COLUMBUS, Ohio – Banks and insurance companies have loaned executives to the state to help improve the overwhelmed unemployment system that has been hit by hundreds of thousands of fraudulent claims in addition to legitimate claims filed.
Fifth Third Bank, Nationwide Insurance, Western & Southern Financial Group, Encova Insurance, and KeyBank are hiring executives to work on efforts designed to examine short and long-term corrections.
“We have a laser focus on it and will stick with it,” said Governor Mike DeWine on Thursday and announced the partnership.
The experts will help the state recruitment agency address problems with the unemployment claims system. The salaries of the 16 people in the public-private partnership are paid by their employers.
In the past 45 weeks, the state Human Services Agency has distributed more than $ 8 billion in unemployment benefits to more than 908,000 Ohioans. However, the system was also plagued by hours of delays and complaints from people on the phone unable to get help.
The 3.6 million jobless claims filed during the pandemic are more than the 1991, 2002 and 2009 recessions combined, said Kimberly Henderson, director of the Ohio Department of Job and Family Services.
“We strive to give every eligible Ohioan the unemployment benefits they need,” Henderson said Thursday. “This new partnership will allow the Labor Office to improve in the most critical areas we currently face: answering every call, processing claims and fighting fraud.”
The partnership is led by Ohio Business Roundtable CEO, former Ohio Congressman Pat Tiberi. The team will report back to Henderson.
The state needed experts with experience in call center operations and others with experience in fraud detection, DeWine said.
In a statement made ahead of DeWine’s announcement, the union that represents workers in the human services field accused private contractors hired during the pandemic of overpayments and fraudulent claims. This in turn resulted in more work for government employees, the union said.
“The slowdown in unemployment claims is right on the shoulders of these private providers,” said Chris Mabe, president of the Ohio Civil Service Employees Association.
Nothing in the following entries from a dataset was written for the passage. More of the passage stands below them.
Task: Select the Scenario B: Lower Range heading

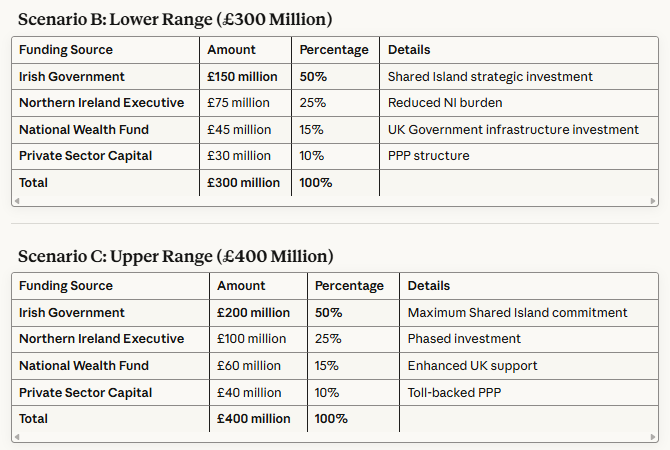Action: [175, 18]
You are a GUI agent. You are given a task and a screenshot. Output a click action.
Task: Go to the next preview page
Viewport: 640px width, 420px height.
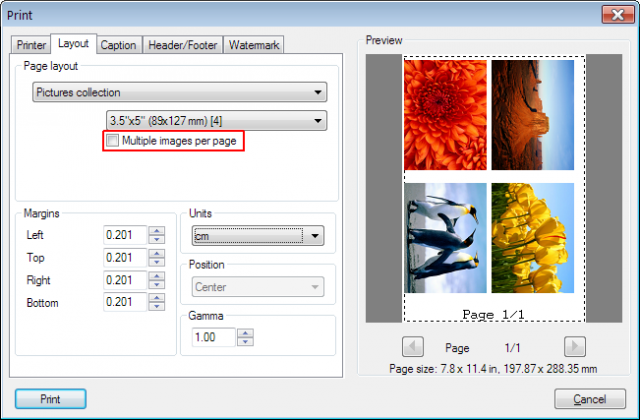click(x=575, y=347)
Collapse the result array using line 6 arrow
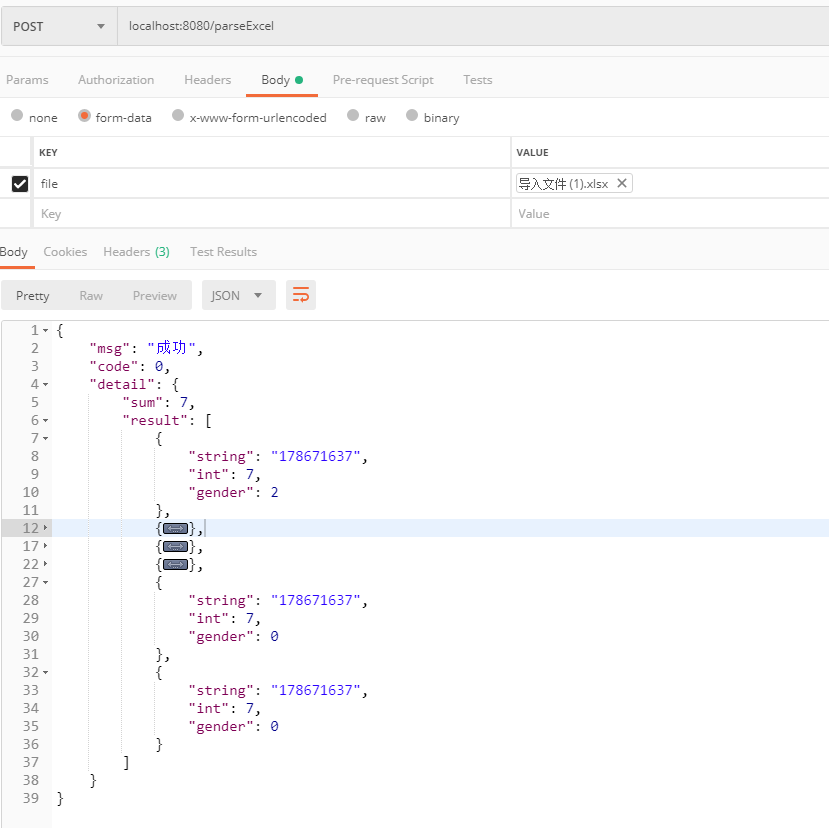 point(44,419)
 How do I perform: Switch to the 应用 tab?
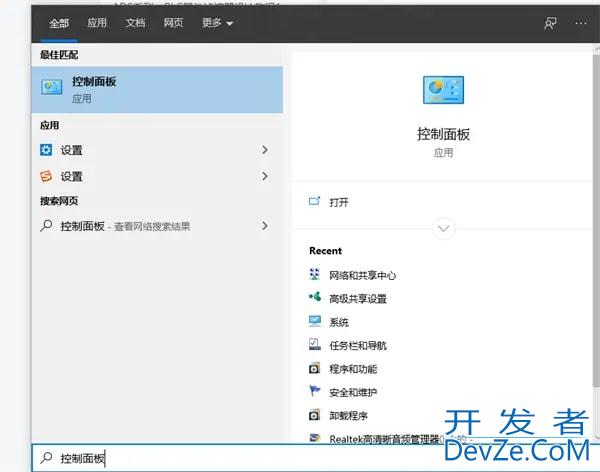click(97, 23)
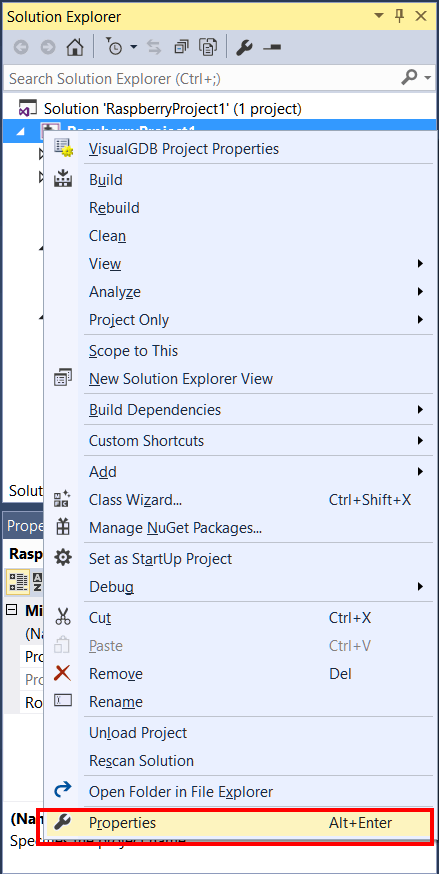
Task: Click the Search Solution Explorer input field
Action: [202, 78]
The state contracts with private providers and employs an in-house IT team to help manage its unemployment schemes. The regular unemployment system is based on COBOL and does not work with cloud technology. PUA (Pandemic Unemployment Assistance) applications are processed in a separate cloud-based system that is provided under a contract with Deloitte Consulting. More than $ 332 million in fraudulent overpayments have been reported between the two systems, of which $ 330 million came from PUA claims.
Although the state is conducting fraud reviews and audits in both systems, private sector experts said more could be done to protect Ohioans’ data and drastically reduce fraud. Haywood Talcove, LexisNexis Risk Solutions government chief executive officer, works with public and private organizations on risk aversion and fraud prevention. According to Talcove, fraud prevention technology already exists in banking and online retail.
“The key to this, and every state that has to do this, is a front-end filter for identity fraud. It is inexpensive,” said Talcove, whose company offers such solutions to government and private organizations. “It’s quick and allows citizens to get their benefits really quickly.”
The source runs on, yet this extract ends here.